Software Quality Assurance Engineer

Role : Software Quality Assurance Engineer

Location : Coimbatore, Tamil Nadu, India

Employment Type : Full-time | On-site

Role Description

We are seeking a Software Quality Assurance Engineer to join our Coimbatore delivery center, working on software development and migration programs for leading medical device customers globally.
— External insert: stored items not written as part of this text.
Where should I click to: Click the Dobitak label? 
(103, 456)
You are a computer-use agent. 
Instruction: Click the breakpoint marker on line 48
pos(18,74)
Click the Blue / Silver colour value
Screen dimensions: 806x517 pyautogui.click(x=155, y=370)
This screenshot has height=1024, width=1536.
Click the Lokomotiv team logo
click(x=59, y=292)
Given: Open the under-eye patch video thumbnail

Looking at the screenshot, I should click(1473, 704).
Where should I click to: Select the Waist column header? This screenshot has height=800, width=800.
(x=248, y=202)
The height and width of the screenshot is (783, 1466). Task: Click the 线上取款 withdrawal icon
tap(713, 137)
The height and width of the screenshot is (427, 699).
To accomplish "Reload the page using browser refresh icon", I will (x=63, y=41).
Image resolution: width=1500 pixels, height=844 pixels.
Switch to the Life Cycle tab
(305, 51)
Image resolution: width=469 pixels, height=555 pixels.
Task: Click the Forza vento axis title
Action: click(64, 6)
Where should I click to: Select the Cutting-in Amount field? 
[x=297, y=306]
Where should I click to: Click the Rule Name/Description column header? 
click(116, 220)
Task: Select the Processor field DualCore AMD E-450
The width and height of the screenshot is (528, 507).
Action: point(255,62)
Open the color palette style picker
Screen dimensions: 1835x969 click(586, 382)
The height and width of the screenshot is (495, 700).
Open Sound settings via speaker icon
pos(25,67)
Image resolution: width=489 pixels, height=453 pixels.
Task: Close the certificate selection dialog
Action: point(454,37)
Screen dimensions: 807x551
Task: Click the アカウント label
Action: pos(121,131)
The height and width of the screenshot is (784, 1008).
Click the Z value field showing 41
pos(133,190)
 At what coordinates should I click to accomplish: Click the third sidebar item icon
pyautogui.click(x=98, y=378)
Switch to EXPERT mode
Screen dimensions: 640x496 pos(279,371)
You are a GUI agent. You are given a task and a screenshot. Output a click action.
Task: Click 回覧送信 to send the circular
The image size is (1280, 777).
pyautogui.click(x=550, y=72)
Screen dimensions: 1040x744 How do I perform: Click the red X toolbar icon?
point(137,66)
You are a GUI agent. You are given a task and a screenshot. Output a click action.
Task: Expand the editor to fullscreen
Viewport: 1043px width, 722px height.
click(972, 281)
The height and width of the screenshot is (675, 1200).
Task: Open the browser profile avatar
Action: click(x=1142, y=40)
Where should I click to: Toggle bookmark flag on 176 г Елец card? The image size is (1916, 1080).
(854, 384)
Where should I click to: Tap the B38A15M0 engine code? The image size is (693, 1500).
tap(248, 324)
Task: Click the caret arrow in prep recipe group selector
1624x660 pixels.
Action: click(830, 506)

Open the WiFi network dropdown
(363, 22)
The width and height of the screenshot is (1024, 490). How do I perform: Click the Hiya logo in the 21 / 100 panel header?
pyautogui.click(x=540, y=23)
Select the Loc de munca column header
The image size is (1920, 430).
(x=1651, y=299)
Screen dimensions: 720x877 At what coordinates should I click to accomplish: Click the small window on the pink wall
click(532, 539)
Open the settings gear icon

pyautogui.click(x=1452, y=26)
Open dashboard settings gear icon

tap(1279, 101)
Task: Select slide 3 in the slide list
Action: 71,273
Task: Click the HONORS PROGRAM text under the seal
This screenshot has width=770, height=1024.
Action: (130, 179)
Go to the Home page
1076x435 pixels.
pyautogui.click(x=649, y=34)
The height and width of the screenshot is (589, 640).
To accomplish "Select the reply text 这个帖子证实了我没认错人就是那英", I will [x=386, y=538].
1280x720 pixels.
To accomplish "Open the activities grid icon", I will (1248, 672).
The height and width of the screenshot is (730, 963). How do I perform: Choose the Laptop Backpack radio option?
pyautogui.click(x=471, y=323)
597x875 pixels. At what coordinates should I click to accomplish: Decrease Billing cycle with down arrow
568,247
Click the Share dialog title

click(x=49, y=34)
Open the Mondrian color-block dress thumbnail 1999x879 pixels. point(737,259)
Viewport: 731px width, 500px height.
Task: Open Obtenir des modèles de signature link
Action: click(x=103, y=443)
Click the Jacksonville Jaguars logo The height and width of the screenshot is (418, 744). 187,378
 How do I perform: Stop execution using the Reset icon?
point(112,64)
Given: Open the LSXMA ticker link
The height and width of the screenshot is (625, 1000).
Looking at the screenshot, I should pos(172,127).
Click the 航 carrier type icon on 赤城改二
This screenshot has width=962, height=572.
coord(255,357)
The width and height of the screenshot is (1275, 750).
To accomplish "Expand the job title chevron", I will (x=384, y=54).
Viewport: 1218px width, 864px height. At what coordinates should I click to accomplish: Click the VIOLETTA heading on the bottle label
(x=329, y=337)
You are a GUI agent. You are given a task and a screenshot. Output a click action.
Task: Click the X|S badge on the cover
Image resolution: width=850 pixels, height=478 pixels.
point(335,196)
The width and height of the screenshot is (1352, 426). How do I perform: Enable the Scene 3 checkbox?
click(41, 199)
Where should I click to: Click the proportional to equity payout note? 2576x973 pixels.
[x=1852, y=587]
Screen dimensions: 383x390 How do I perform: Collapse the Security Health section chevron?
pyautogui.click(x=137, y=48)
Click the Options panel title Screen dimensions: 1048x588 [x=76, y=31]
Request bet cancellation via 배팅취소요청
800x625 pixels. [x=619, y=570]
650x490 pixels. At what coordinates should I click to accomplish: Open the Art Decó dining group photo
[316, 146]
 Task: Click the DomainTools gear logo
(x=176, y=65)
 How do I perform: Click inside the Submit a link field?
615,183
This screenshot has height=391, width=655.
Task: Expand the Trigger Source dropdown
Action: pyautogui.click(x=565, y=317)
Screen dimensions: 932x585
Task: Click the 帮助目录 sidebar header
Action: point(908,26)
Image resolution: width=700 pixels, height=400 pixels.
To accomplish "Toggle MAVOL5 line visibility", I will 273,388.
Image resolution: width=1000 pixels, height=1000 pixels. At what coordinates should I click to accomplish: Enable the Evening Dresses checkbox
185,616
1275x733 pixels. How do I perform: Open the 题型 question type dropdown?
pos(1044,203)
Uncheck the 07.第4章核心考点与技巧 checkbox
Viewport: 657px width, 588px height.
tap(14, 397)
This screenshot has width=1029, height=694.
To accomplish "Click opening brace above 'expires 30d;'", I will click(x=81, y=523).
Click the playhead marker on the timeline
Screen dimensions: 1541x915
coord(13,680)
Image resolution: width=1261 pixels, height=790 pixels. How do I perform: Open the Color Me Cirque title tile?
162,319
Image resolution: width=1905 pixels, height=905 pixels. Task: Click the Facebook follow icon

You will play a critical role in delivering high-quality, regulatory-compliant software solutions

Key Responsibilitie

Test strategy & planning

Design comprehensive test plans, test cases, and traceability matrices aligned with software requirements and regulatory standard.

Test execution

Execute manual and automated functional, regression, integration, system, and UAT testing for medical device software.

Test automation

Build and maintain automated test frameworks and scripts (Selenium, Pytest, Robot Framework) for repeatability and efficiency.

Regulatory compliance

Ensure quality activities comply with IEC 62304, ISO 13485, FDA 21 CFR Part 11, and applicable cybersecurity standards.

Validation & verification

Lead and support IQ/OQ/PQ validation activities, produce protocols and reports, and maintain complete audit-ready documentation.

Defect management

Log, track, and manage defects using Jira or Azure DevOps; analyze root causes and drive timely resolution with development teams.

Migration testing

Plan and execute data integrity, regression, and rollback testing for legacy-to-modern platform migration

Metrics & reporting

Track and report quality KPIs (defect density, test coverage, escape rate) to program managers and customers.

Required qualifications

• 8+ years of software QA experience, with 3+ years in medical devices or life sciences.
• Strong knowledge of IEC 62304 software lifecycle and ISO 13485, QMS
• Hands-on experience with manual and automated testing.
• Proficiency with defect tracking tools (Jira, Azure DevOps).
• Experience writing and executing validation protocols (IQ/OQ/PQ).
• Solid understanding of FDA 21 CFR Part 11 requirements.
• Excellent written communication skills for regulatory documentation.

Preferred qualifications

• ISTQB certification (Foundation or Advanced level.
• Experience with test automation frameworks (Selenium, Pytest, Robot Framework).
• Familiarity with HL7 FHIR, DICOM, or other health data standards.
• Exposure to cybersecurity testing (UL 2900, NIST guidelines).
• Knowledge of Agile / SAFe delivery models.
• Experience with API testing tools (Postman, REST-assured).
• Background in performance or load testing for regulated systems.

Why Join NovitiX

• Work with leading global Medical Device organizations.
• Lead high-impact digital transformation programs.
• Collaborative, growth-oriented environment